• **WHAT IS EXPECTED**: Return each of the items below verbatim, with every line left unchanged.

• **ITEMS**:

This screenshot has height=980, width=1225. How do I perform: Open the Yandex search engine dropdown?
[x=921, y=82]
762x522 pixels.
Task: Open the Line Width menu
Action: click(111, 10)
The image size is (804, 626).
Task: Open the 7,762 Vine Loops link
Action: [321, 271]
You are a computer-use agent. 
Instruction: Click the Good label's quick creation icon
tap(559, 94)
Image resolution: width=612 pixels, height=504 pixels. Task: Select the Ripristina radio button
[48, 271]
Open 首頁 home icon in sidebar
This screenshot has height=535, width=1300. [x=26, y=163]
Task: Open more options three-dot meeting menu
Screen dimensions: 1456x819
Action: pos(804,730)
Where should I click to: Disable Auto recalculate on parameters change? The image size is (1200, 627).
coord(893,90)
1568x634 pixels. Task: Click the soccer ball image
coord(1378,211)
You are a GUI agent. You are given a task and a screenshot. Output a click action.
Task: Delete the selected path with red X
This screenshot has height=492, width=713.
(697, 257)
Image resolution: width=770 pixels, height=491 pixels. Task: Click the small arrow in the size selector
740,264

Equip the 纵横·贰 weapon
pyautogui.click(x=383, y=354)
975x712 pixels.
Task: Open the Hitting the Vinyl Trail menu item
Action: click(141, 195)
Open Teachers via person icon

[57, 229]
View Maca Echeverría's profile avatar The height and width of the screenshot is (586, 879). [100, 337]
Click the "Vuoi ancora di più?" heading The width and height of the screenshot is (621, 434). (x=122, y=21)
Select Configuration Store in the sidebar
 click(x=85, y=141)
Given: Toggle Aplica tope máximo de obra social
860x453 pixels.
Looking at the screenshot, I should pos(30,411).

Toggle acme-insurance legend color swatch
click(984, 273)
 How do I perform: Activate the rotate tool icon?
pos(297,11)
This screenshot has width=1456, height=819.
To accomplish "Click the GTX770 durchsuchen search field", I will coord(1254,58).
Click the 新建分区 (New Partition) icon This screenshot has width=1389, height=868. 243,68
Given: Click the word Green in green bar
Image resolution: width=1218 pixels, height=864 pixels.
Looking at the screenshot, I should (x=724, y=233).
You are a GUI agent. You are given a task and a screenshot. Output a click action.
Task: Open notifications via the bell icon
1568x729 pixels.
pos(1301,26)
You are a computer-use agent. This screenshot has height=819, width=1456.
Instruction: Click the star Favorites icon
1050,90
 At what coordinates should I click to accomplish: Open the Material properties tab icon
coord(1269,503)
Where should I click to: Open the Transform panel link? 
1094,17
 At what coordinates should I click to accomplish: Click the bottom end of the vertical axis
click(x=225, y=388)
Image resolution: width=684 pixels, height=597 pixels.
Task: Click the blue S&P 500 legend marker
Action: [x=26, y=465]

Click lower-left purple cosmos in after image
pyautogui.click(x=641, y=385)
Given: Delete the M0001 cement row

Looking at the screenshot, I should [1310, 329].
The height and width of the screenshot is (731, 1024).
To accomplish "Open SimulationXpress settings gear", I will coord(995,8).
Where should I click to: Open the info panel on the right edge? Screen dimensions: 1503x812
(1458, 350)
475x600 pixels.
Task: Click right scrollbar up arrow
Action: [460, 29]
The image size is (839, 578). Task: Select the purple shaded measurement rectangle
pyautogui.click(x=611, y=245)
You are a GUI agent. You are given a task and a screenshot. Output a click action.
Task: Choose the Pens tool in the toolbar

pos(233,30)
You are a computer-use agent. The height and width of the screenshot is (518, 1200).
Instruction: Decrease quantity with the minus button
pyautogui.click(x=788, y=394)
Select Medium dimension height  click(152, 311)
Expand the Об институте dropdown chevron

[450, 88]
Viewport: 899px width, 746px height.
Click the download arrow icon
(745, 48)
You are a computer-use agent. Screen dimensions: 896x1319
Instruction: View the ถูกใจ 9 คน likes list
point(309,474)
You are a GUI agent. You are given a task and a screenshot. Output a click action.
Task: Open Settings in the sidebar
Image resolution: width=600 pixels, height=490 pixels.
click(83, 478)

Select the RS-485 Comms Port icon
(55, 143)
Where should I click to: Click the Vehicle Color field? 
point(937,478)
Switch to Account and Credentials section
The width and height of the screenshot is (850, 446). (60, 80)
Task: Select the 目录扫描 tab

• **RESPONSE TO THE EXERCISE**:
This screenshot has height=980, width=1225. How do I perform: Open the Yandex search engine dropdown?
[x=921, y=82]
762x522 pixels.
Task: Open the Line Width menu
Action: click(111, 10)
The image size is (804, 626).
Task: Open the 7,762 Vine Loops link
Action: [321, 271]
You are a computer-use agent. 
Instruction: Click the Good label's quick creation icon
tap(559, 94)
Image resolution: width=612 pixels, height=504 pixels. Task: Select the Ripristina radio button
[48, 271]
Open 首頁 home icon in sidebar
This screenshot has height=535, width=1300. [x=26, y=163]
Task: Open more options three-dot meeting menu
Screen dimensions: 1456x819
Action: pos(804,730)
Where should I click to: Disable Auto recalculate on parameters change? The image size is (1200, 627).
coord(893,90)
1568x634 pixels. Task: Click the soccer ball image
coord(1378,211)
You are a GUI agent. You are given a task and a screenshot. Output a click action.
Task: Delete the selected path with red X
This screenshot has height=492, width=713.
(697, 257)
Image resolution: width=770 pixels, height=491 pixels. Task: Click the small arrow in the size selector
740,264

Equip the 纵横·贰 weapon
pyautogui.click(x=383, y=354)
975x712 pixels.
Task: Open the Hitting the Vinyl Trail menu item
Action: click(141, 195)
Open Teachers via person icon

[57, 229]
View Maca Echeverría's profile avatar The height and width of the screenshot is (586, 879). [100, 337]
Click the "Vuoi ancora di più?" heading The width and height of the screenshot is (621, 434). (x=122, y=21)
Select Configuration Store in the sidebar
 click(x=85, y=141)
Given: Toggle Aplica tope máximo de obra social
860x453 pixels.
Looking at the screenshot, I should pos(30,411).

Toggle acme-insurance legend color swatch
click(984, 273)
 How do I perform: Activate the rotate tool icon?
pos(297,11)
This screenshot has width=1456, height=819.
To accomplish "Click the GTX770 durchsuchen search field", I will coord(1254,58).
Click the 新建分区 (New Partition) icon This screenshot has width=1389, height=868. 243,68
Given: Click the word Green in green bar
Image resolution: width=1218 pixels, height=864 pixels.
Looking at the screenshot, I should (x=724, y=233).
You are a GUI agent. You are given a task and a screenshot. Output a click action.
Task: Open notifications via the bell icon
1568x729 pixels.
pos(1301,26)
You are a computer-use agent. This screenshot has height=819, width=1456.
Instruction: Click the star Favorites icon
1050,90
 At what coordinates should I click to accomplish: Open the Material properties tab icon
coord(1269,503)
Where should I click to: Open the Transform panel link? 
1094,17
 At what coordinates should I click to accomplish: Click the bottom end of the vertical axis
click(x=225, y=388)
Image resolution: width=684 pixels, height=597 pixels.
Task: Click the blue S&P 500 legend marker
Action: [x=26, y=465]

Click lower-left purple cosmos in after image
pyautogui.click(x=641, y=385)
Given: Delete the M0001 cement row

Looking at the screenshot, I should [1310, 329].
The height and width of the screenshot is (731, 1024).
To accomplish "Open SimulationXpress settings gear", I will coord(995,8).
Where should I click to: Open the info panel on the right edge? Screen dimensions: 1503x812
(1458, 350)
475x600 pixels.
Task: Click right scrollbar up arrow
Action: [460, 29]
The image size is (839, 578). Task: Select the purple shaded measurement rectangle
pyautogui.click(x=611, y=245)
You are a GUI agent. You are given a task and a screenshot. Output a click action.
Task: Choose the Pens tool in the toolbar

pos(233,30)
You are a computer-use agent. The height and width of the screenshot is (518, 1200).
Instruction: Decrease quantity with the minus button
pyautogui.click(x=788, y=394)
Select Medium dimension height  click(152, 311)
Expand the Об институте dropdown chevron

[450, 88]
Viewport: 899px width, 746px height.
Click the download arrow icon
(745, 48)
You are a computer-use agent. Screen dimensions: 896x1319
Instruction: View the ถูกใจ 9 คน likes list
point(309,474)
You are a GUI agent. You are given a task and a screenshot. Output a click action.
Task: Open Settings in the sidebar
Image resolution: width=600 pixels, height=490 pixels.
click(83, 478)

Select the RS-485 Comms Port icon
(55, 143)
Where should I click to: Click the Vehicle Color field? 
point(937,478)
Switch to Account and Credentials section
The width and height of the screenshot is (850, 446). (60, 80)
Task: Select the 目录扫描 tab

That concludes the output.